Public pension funds have helped fuel that growth, as state and local governments have sought to attract ESG-inclined millennial investors, as well as respond to calls for ESG investments or divestments from some investors. For instance, after the American Federation of Teachers urged teacher pension funds earlier this year to divest from companies that supported private prisons used to house migrants separated from their children at the U.S.-Mexico border, Chicago’s teachers fund did so. Some funds have also faced growing pressure to sell off investments in gun retailers and fossil fuel companies.
Critics argue that sustainable investing places political and emotional considerations ahead of the fiduciary duty to provide the best return for investors. That very argument was used to oust the president of the California Public Employee Retirement System’s board of directors, Priya Mathur, an internationally recognized leader in the sustainable investment community, in October.
Recent research by the Boston College Center for Retirement Research found that ESG funds haven’t performed as well as unrestricted funds, although the center noted that the underperformance was due at least in part to the much higher management fees charged by ESG funds rather than to the performance of the investments themselves.
But Ohio State University law professor Paul Rose makes the case that fiduciary responsibility for public funds extends beyond return on investment.

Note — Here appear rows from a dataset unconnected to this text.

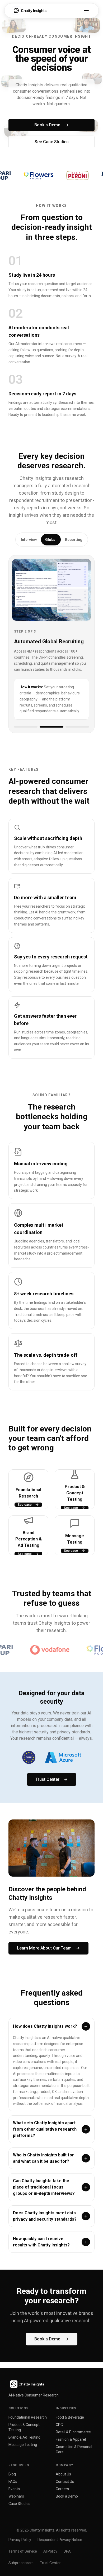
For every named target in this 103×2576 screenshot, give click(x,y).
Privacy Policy (19, 2540)
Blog (12, 2474)
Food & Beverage (70, 2417)
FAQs (12, 2481)
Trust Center (47, 1711)
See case (25, 1436)
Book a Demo (47, 124)
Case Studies (19, 2504)
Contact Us (65, 2481)
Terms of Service (22, 2551)
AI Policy (50, 2551)
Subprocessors (21, 2563)
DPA (67, 2551)
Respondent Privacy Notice (60, 2540)
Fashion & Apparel (71, 2439)
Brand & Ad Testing (24, 2437)
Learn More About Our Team (44, 1880)
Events (14, 2489)
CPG (59, 2425)
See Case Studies (52, 141)
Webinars (16, 2496)
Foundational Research (27, 2417)
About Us (63, 2474)
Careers (62, 2489)
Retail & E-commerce (73, 2432)
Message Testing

He says such funds also have to consider the fiscal impact of investments on taxpayers, such as whether they will raise government costs for health care or water quality.
“You could create a colorful argument that [certain types of] ESG investing does help taxpayers over the long term,” he said.
Ohio University’s Rose notes that regardless of the type of investments you’re advocating for or against, “You need to be able to demonstrate that you’ve run the numbers.” (GOVERNING, MORNINGSTAR)
The KENTUCKY High School Athletic Association adopts rules making the Bluegrass State the first to require all high school softball pitcher and first and third basemen to wear protective masks when in the field. The rule goes into effect in 2018 (LEXINGTON HERALD LEADER).
The FLORIDA Department of Education determines that nothing in the Sunshine State’s new mandatory recess law prevents schools from holding activities indoors. The law requires elementary schools to set aside 20 minutes each day for “free-play recess” (ASSOCIATED PRESS).